Shapiro, Martin awarded MPowering seed grant for novel study of cancer cells' 'microtentacles'

Professor Benjamin Shapiro (BioE/ISR) is teaming with Associate Professor Stuart Martin of the University of Maryland Baltimore School of Medicine’s Physiology Department and its Greenebaum NCI Cancer Center on a UM Research and Innovation Seed Grant.

Their project, "Touch-free manipulation of live cancer cells to observe their tumor-formation and drug response behavior," will study microtentacles on cancer cells using a novel technology.

Cancer spreads when cells detach from a primary tumor, enter the blood stream, circulate, and then reattach in distant locations in the body to form new tumors. The process by which circulating tumor cells grab blood vessel walls, crawl out, and form new tumors is thought to involve "microtentacles." Until now, it has been difficult to study microtentacles; cells are usually placed on a microscope slide for imaging, and doing so makes the microtentacles retract.

In this project, instead of putting cells on slides, live cells are kept in place for imaging by flow control. Whenever a cell starts to drift out of view, the media surrounding the cell is flowed in the opposite direction to keep the cell in view and under observation. This feedback control will be used to monitor single cells, and to observe their microtentacles as cells grasp surfaces, including each other, with and without the presence of cancer drugs. The end goal is to understand which drugs can be used to combat microtentacles, and thus the ability of cancers to spread throughout the body.

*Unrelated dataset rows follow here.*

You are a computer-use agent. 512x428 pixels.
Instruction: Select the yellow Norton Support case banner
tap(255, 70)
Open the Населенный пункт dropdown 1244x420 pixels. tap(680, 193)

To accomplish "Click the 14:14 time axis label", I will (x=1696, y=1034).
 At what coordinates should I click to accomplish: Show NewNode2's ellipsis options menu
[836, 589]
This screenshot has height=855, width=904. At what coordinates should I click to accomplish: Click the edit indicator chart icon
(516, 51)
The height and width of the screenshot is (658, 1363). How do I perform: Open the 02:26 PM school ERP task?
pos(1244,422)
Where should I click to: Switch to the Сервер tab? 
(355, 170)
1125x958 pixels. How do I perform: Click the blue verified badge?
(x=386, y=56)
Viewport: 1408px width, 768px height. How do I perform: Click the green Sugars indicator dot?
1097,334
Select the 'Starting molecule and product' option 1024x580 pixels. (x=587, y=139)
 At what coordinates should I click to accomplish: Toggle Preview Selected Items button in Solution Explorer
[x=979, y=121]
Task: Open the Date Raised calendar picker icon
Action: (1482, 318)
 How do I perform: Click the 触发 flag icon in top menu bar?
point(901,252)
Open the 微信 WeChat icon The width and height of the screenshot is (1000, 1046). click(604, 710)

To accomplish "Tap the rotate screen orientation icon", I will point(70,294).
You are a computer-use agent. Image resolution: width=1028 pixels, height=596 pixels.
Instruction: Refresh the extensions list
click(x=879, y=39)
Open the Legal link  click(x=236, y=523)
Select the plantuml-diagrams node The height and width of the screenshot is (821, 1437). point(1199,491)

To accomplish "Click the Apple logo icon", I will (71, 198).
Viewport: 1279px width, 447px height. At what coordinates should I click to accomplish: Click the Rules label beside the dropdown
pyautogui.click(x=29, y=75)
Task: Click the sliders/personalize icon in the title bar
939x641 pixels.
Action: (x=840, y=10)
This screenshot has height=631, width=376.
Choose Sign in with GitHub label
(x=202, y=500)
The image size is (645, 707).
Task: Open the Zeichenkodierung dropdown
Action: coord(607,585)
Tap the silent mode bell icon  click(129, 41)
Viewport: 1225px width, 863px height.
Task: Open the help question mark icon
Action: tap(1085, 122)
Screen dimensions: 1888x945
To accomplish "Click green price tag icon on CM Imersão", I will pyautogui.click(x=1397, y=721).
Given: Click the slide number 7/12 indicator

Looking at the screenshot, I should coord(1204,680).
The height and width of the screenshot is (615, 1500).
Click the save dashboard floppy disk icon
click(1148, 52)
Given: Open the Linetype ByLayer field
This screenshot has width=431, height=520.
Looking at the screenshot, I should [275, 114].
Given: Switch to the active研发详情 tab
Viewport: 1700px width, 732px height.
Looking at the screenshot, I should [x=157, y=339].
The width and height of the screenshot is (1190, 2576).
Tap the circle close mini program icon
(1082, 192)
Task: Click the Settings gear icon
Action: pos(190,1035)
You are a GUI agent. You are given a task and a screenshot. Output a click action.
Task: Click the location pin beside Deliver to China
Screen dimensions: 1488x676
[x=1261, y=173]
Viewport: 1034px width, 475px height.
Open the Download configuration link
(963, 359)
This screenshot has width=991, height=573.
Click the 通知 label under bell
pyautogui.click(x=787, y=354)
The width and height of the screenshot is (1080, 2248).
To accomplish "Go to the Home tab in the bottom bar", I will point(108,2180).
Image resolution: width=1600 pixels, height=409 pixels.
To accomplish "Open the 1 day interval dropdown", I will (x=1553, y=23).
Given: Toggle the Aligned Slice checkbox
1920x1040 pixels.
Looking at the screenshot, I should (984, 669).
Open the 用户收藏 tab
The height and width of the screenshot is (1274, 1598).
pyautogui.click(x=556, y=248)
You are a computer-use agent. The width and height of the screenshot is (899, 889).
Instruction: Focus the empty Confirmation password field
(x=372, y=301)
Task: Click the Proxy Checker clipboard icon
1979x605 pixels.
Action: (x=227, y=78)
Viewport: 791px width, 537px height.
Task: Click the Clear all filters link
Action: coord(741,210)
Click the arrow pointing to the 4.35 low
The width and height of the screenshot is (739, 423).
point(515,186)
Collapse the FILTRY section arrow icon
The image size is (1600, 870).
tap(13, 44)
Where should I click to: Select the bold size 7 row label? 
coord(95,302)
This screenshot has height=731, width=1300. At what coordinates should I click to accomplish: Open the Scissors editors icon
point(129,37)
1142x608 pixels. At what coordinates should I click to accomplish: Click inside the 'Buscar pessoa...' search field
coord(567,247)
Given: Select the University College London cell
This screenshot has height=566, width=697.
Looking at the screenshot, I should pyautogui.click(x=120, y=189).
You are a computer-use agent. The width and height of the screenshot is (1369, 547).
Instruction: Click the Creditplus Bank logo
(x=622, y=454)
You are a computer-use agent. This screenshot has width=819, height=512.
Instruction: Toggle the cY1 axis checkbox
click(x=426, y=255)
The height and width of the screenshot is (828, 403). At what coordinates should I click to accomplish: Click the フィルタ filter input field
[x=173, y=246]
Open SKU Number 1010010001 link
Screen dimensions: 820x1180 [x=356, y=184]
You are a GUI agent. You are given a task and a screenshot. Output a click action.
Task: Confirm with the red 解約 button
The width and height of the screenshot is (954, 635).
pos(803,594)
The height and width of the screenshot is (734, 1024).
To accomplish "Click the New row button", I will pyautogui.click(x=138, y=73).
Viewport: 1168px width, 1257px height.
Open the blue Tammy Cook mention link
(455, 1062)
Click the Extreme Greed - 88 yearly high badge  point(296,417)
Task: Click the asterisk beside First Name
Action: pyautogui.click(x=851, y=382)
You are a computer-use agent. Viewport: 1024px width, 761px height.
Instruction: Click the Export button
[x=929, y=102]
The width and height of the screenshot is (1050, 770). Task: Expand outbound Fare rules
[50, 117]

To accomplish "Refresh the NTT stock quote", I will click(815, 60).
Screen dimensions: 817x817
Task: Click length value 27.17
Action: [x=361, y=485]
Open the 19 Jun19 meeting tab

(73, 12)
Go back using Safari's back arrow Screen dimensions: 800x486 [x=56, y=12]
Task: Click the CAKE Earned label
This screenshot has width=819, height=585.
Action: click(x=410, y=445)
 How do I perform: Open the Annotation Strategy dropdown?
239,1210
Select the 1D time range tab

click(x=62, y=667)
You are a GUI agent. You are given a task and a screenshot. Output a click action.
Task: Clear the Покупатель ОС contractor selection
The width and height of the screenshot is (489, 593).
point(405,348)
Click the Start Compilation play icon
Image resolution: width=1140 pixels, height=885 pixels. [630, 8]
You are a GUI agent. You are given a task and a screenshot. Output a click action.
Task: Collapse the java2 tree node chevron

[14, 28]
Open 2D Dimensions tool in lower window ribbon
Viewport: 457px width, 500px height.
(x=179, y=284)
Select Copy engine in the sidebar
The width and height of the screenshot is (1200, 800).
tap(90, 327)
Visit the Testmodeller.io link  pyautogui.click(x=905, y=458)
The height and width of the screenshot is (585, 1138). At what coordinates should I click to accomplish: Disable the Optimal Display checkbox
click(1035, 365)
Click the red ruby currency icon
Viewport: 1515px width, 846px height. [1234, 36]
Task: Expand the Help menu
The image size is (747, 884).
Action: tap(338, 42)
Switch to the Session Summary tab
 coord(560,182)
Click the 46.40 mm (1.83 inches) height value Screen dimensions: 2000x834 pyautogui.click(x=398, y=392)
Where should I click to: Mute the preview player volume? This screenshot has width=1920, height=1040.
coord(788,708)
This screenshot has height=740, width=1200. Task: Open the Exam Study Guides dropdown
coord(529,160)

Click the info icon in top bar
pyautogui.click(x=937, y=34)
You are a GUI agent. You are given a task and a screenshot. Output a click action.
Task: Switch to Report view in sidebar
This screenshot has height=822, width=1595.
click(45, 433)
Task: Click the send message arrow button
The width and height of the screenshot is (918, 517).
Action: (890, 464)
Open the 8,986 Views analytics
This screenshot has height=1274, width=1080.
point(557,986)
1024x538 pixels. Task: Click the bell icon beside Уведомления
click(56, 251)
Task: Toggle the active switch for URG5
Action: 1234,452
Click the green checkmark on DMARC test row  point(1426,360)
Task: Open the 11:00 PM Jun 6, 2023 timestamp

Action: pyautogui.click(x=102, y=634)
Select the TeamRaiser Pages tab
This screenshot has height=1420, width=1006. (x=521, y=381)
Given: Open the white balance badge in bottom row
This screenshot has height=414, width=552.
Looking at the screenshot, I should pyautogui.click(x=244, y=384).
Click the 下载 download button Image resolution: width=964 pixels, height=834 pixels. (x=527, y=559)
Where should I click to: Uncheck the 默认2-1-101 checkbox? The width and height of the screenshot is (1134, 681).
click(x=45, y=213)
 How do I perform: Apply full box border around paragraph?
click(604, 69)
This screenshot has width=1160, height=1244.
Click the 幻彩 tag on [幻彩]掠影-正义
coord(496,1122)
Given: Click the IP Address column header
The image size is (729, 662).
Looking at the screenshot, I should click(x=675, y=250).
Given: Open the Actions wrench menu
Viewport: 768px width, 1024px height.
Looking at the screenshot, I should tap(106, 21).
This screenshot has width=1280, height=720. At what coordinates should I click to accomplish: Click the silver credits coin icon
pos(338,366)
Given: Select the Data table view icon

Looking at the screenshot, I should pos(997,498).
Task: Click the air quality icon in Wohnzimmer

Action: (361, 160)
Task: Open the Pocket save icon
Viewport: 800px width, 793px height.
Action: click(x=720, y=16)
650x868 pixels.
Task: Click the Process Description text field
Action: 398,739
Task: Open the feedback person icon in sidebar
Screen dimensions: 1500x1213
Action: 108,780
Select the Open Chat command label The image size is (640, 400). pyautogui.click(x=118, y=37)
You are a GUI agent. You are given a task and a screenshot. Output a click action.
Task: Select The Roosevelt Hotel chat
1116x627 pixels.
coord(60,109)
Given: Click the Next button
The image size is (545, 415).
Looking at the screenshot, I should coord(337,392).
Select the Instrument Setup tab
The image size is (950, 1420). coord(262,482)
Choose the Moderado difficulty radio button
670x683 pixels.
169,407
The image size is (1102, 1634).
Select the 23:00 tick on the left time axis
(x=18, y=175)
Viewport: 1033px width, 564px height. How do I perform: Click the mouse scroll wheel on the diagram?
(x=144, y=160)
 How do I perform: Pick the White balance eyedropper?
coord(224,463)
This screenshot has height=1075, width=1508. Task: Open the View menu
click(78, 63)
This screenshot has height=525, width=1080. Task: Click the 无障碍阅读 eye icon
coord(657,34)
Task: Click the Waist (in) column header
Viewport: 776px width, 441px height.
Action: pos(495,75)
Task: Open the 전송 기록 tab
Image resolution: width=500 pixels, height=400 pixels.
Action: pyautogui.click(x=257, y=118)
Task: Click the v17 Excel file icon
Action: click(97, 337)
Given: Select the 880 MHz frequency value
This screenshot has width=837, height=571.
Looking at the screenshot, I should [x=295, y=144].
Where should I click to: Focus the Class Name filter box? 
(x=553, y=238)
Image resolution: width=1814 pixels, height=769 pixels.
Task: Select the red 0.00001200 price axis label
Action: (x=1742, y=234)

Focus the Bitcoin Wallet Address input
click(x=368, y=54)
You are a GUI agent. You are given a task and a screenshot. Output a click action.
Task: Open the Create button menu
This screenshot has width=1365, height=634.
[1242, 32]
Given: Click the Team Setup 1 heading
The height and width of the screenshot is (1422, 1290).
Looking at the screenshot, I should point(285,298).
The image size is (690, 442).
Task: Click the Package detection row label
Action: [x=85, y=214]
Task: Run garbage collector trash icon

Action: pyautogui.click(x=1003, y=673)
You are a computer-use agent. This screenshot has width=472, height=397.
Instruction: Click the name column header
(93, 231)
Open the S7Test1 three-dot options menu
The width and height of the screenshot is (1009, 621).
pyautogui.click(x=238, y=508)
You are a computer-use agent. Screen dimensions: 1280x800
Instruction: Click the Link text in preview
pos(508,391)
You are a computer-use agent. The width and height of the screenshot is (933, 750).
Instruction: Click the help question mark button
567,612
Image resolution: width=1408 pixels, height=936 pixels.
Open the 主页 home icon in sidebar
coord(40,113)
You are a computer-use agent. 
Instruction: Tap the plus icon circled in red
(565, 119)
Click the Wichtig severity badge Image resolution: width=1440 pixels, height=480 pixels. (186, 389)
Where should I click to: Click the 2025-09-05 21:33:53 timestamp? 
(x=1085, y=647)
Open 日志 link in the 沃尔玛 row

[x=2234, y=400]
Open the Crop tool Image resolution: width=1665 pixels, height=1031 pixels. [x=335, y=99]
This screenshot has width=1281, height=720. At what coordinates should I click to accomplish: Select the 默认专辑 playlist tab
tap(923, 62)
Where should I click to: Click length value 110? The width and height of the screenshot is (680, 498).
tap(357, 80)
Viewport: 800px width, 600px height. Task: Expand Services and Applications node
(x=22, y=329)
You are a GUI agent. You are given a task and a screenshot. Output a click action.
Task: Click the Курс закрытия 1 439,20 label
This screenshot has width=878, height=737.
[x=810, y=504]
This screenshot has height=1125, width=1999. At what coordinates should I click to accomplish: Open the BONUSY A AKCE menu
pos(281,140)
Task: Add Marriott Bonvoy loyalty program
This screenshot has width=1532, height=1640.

About the UM Research and Innovation Seed Grant Program
This program promotes structured collaboration between the University of Maryland’s College Park and and Baltimore campuses, and advances the institutions' joint goals in research and innovation. In particular, it fosters creative teams of investigators working across disciplinary boundaries and campuses; supports new research foci and the underlying basic science to pursue future health care improvements and/or technologies; and stimulates submission of innovative basic and translational science research proposals to federal, public or private funding agencies.

Projects include but are not limited to those in the fields of personalized medicine, bioinformatics, bioengineering, complex therapeutics, health care optimization, public health informatics, health information technology and health science research. The 2013 seed grants via MPowering the State are each worth up to $75,000.